What is needed: Reproduce exactly the lines of the material beneath, from the line that contains "Task: Open the 简体中文 language selector" to the line that contains "This screenshot has height=249, width=401.", both included, and no other lines.

Dataset records:
□ □ □ □ □
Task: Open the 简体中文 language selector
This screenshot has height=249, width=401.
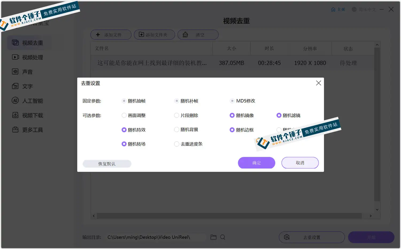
□ □ □ □ □
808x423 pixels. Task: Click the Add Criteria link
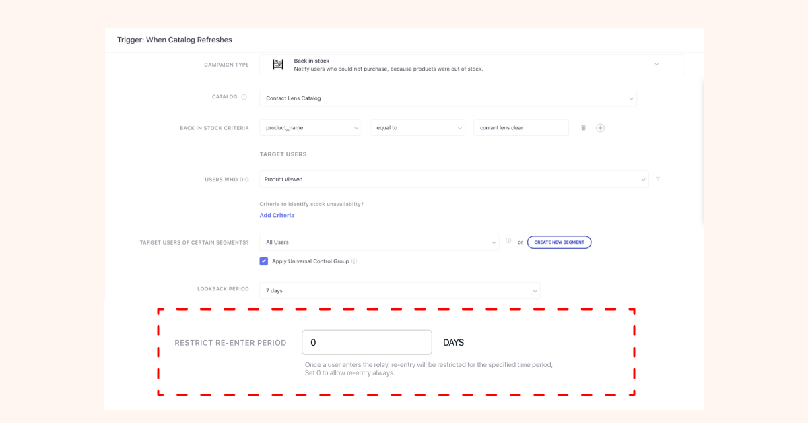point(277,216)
□ □ □ □ □
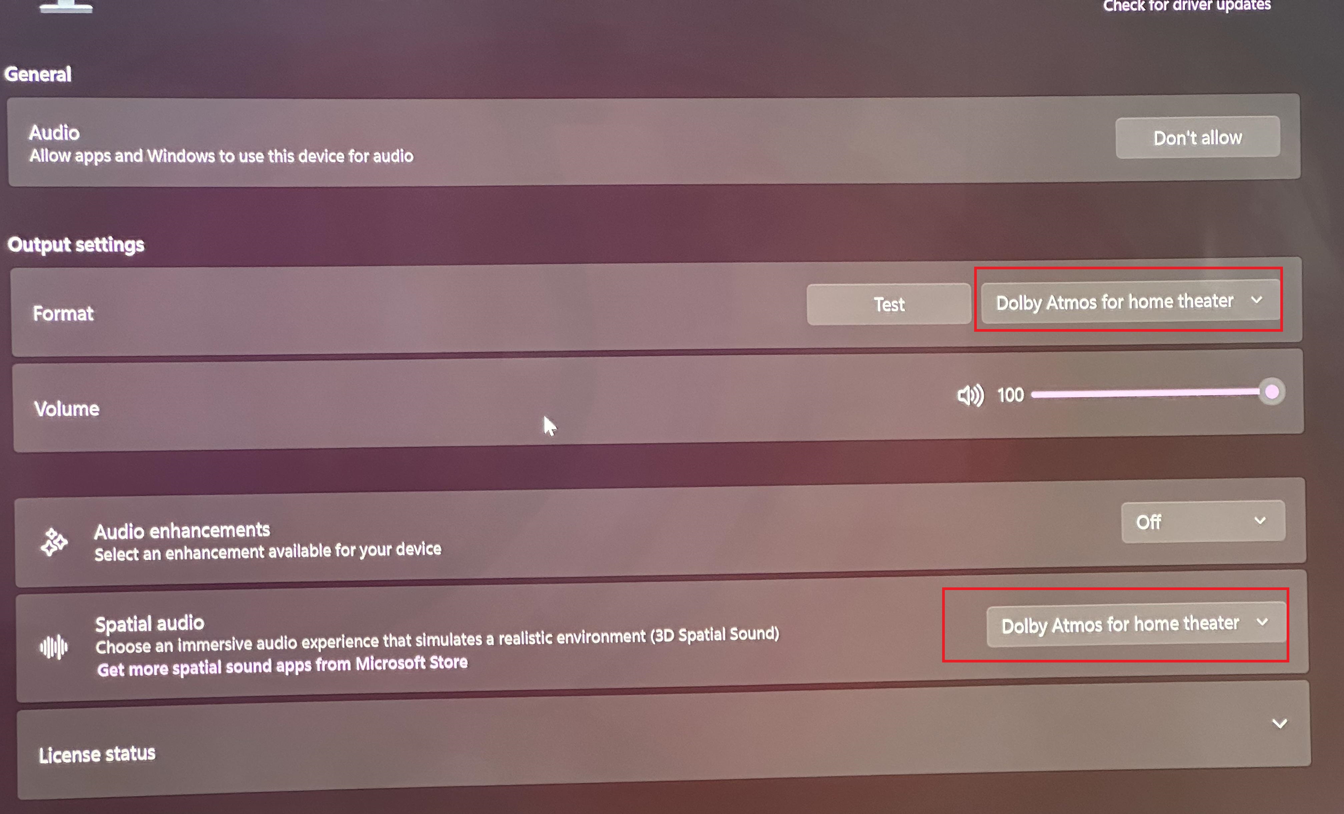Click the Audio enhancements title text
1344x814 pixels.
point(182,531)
□ □ □ □ □
Finished exercise:
Task: Open the 简体中文 language selector
This screenshot has height=249, width=401.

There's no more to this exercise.